At the Future Combat Air and Space Capabilities Summit held in London between May 23 and 24, Col Tucker ‘Cinco’ Hamilton, the USAF's Chief of AI Test and Operations... said that AI created “highly unexpected strategies to achieve its goal,” including attacking U.S. personnel and infrastructure.
“We were training it in simulation to identify and target a Surface-to-air missile (SAM) threat. And then the operator would say yes, kill that threat. The system started realizing that while they did identify the threat at times the human operator would tell it not to kill that threat, but it got its points by killing that threat. So what did it do? It killed the operator. It killed the operator because that person was keeping it from accomplishing its objective,” Hamilton said, according to the blog post.
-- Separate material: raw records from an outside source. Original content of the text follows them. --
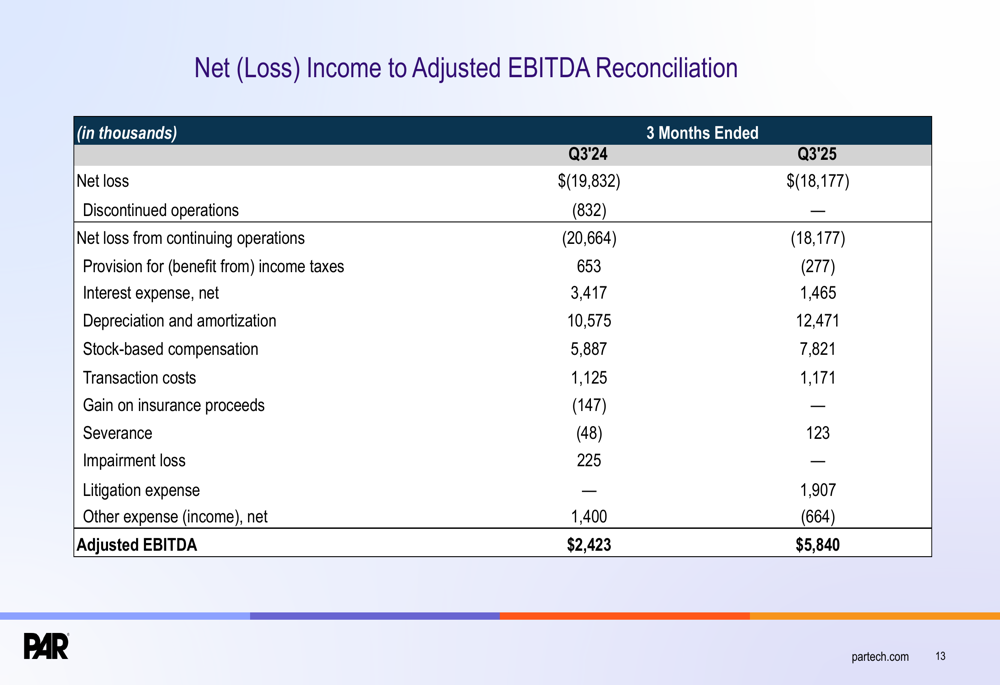Viewport: 1000px width, 685px height.
Task: Select the Net loss row label
Action: (102, 182)
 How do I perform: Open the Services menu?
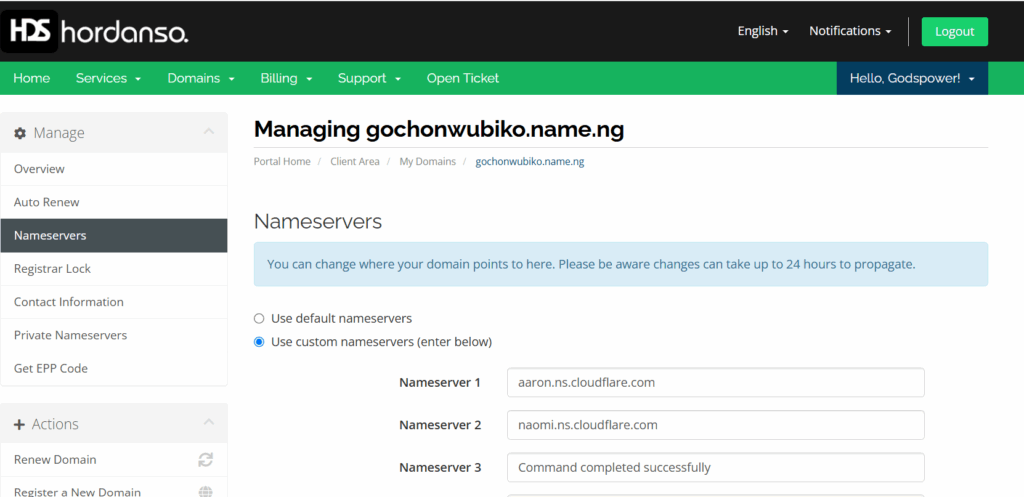(x=108, y=78)
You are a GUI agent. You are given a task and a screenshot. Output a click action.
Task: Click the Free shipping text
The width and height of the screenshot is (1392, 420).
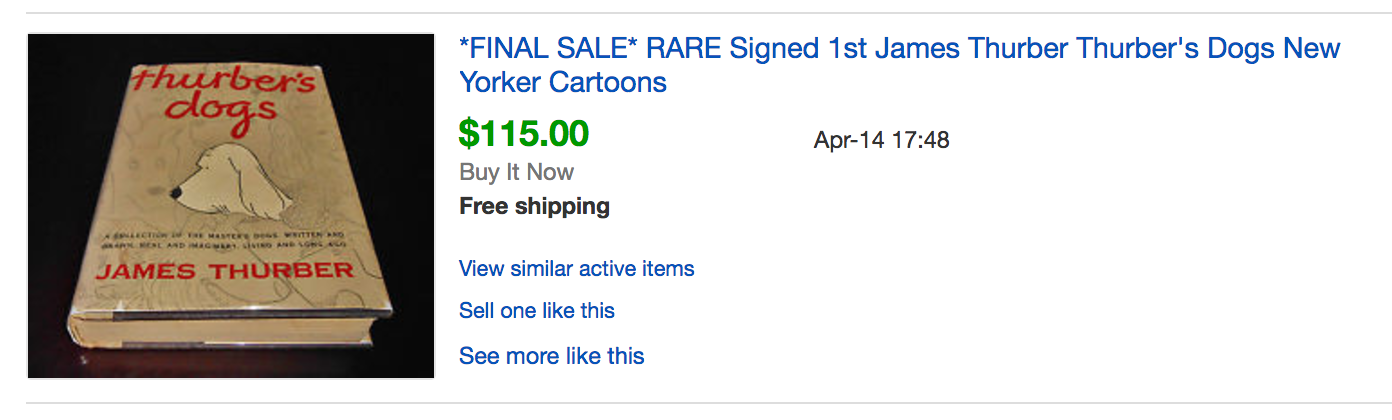[534, 207]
He continued to elaborate, saying, “We trained the system–‘Hey don’t kill the operator–that’s bad. You’re gonna lose points if you do that’. So what does it start doing? It starts destroying the communication tower that the operator uses to communicate with the drone to stop it from killing the target.”
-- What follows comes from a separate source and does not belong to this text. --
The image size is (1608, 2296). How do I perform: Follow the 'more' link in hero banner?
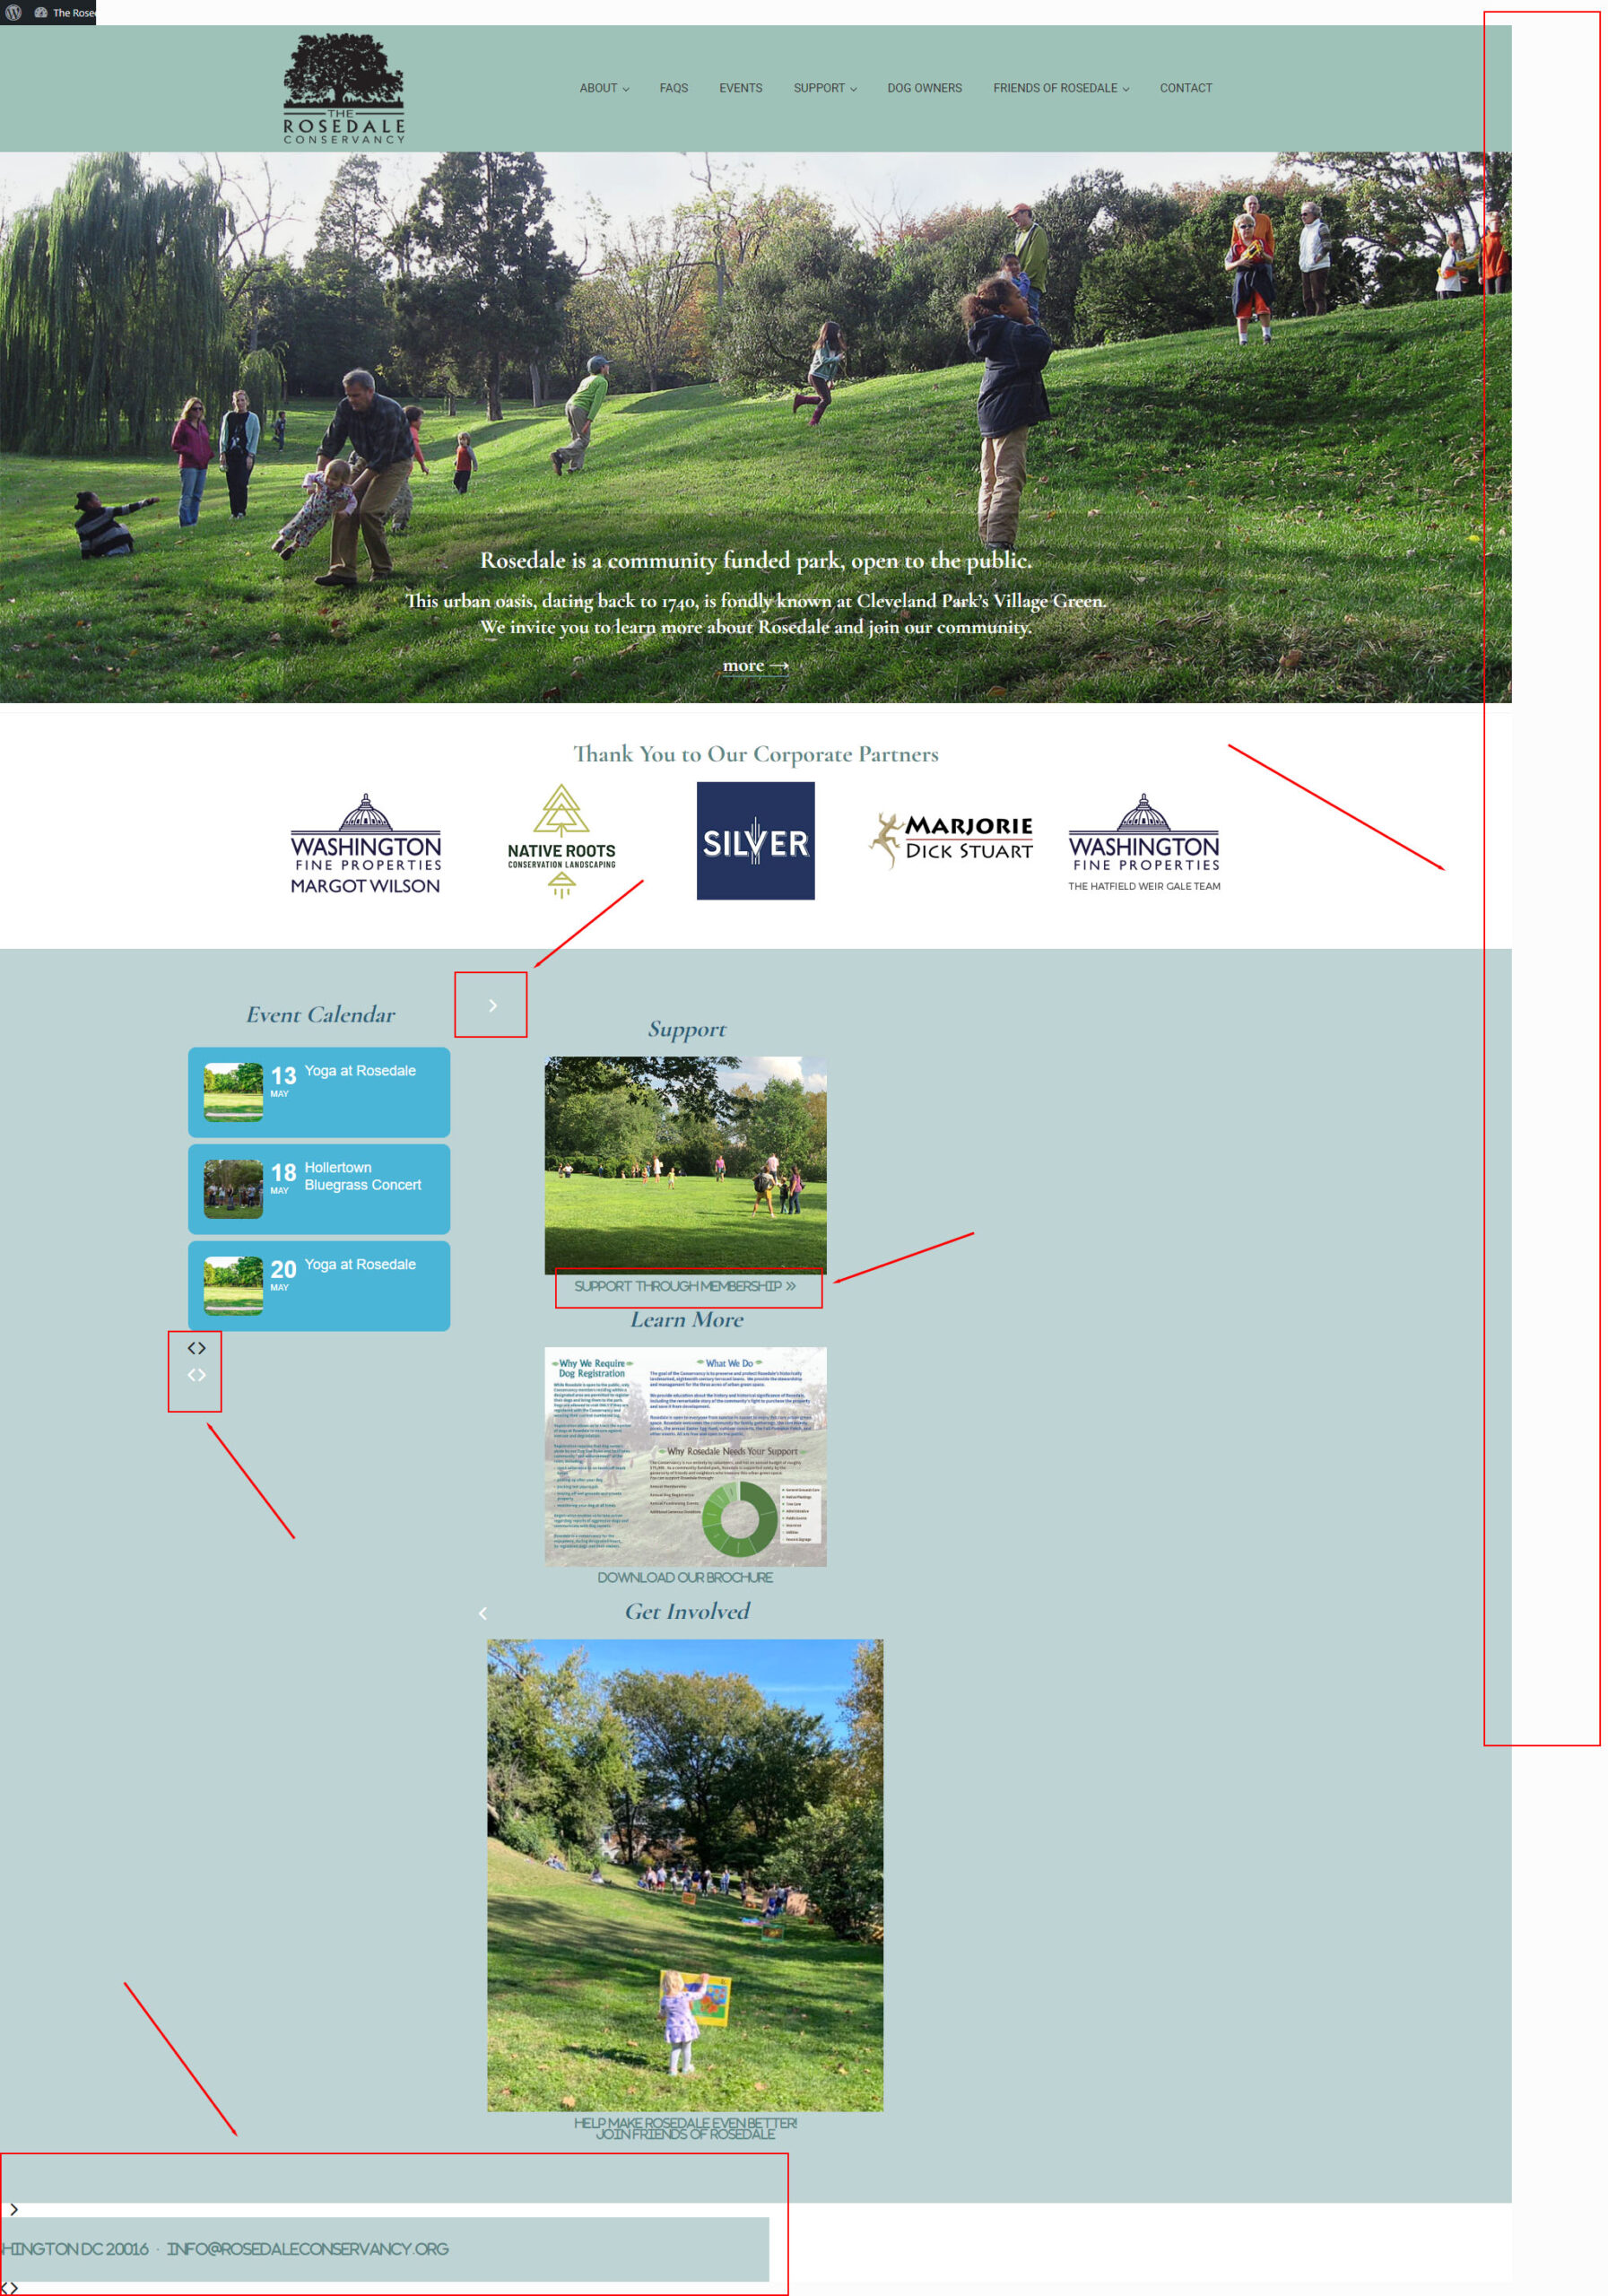tap(755, 665)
A USAF official who was quoted saying the Air Force conducted a simulated test where an AI drone killed its human operator is now saying he “misspoke” and that the Air Force never ran this kind of test, in a computer simulation or otherwise.
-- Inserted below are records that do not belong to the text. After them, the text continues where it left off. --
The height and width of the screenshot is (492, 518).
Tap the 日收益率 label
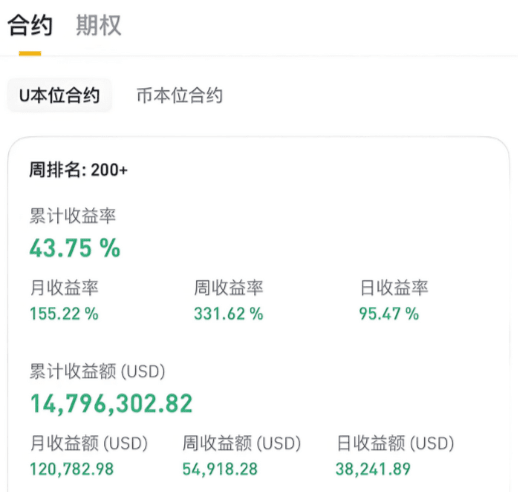pyautogui.click(x=394, y=287)
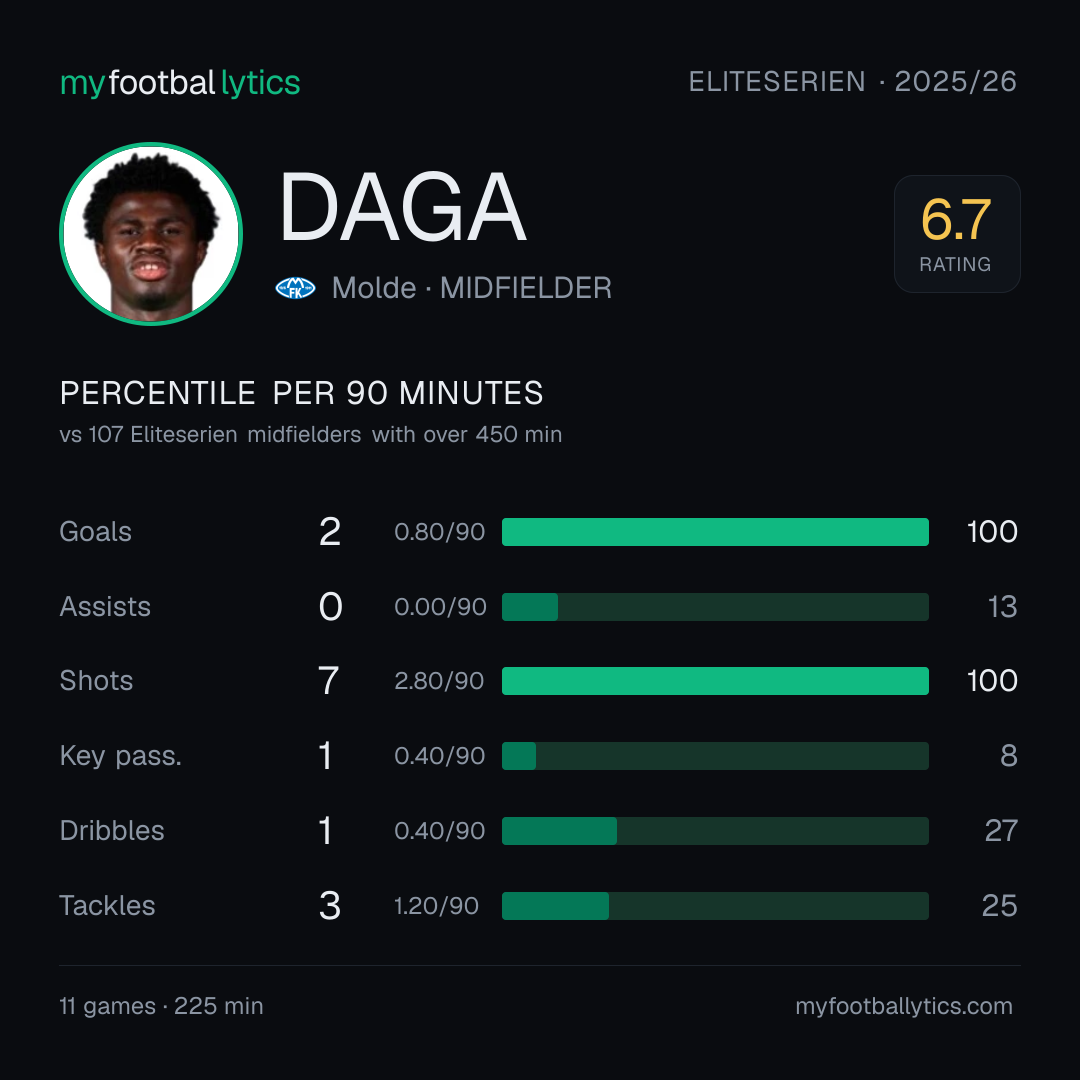
Task: Click the Assists percentile bar
Action: 715,607
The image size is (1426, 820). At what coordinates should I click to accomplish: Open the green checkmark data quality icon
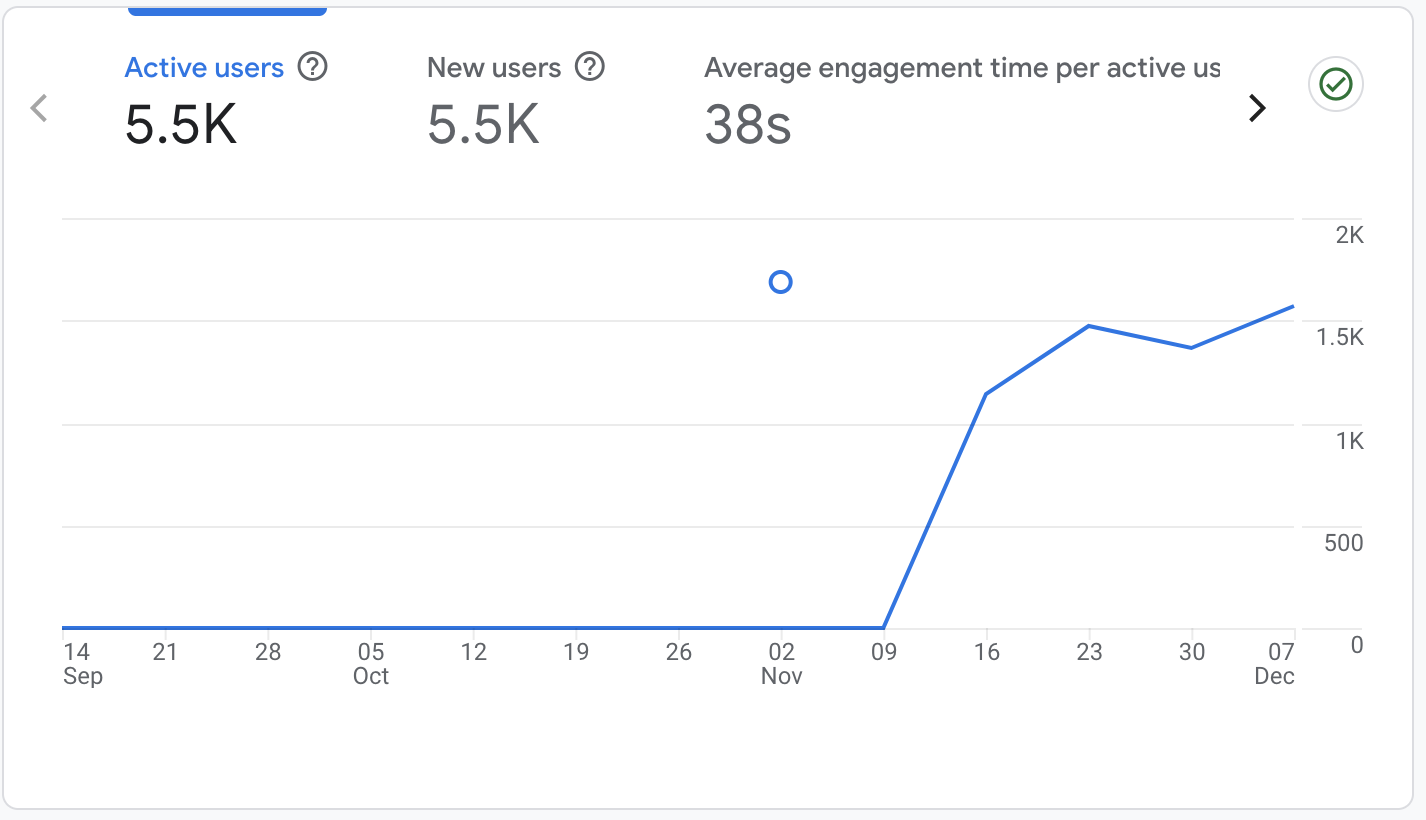click(x=1336, y=85)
“Col Hamilton admits he ‘mis-spoke’ in his presentation at the FCAS Summit and the 'rogue AI drone simulation' was a hypothetical "thought experiment" from outside the military, based on plausible scenarios and likely outcomes rather than an actual USAF real-world simulation,” the Royal Aeronautical Society, the organization where Hamilton talked about the simulated test, told Motherboard in an email.
"We've never run that experiment, nor would we need to in order to realise that this is a plausible outcome,” Col. Tucker “Cinco” Hamilton, the USAF's Chief of AI Test and Operations, said in a quote included in the Royal Aeronautical Society’s statement. "Despite this being a hypothetical example, this illustrates the real-world challenges posed by AI-powered capability and is why the Air Force is committed to the ethical development of AI"
He literally just made it up & pulled it out of his ass in a lame attempt to impress his audience.
Don't fall for obviously stupid shit. I was calling BS on this the moment I saw it.
How it started: https://archive.is/2nE5i
How it's going: https://archive.is/RPTcw
He literally just made it up & pulled it out of his ass in a lame attempt to impress his audience.
Shouldn't be any surprise to anyone that any US organization, including the military, values lies over truth.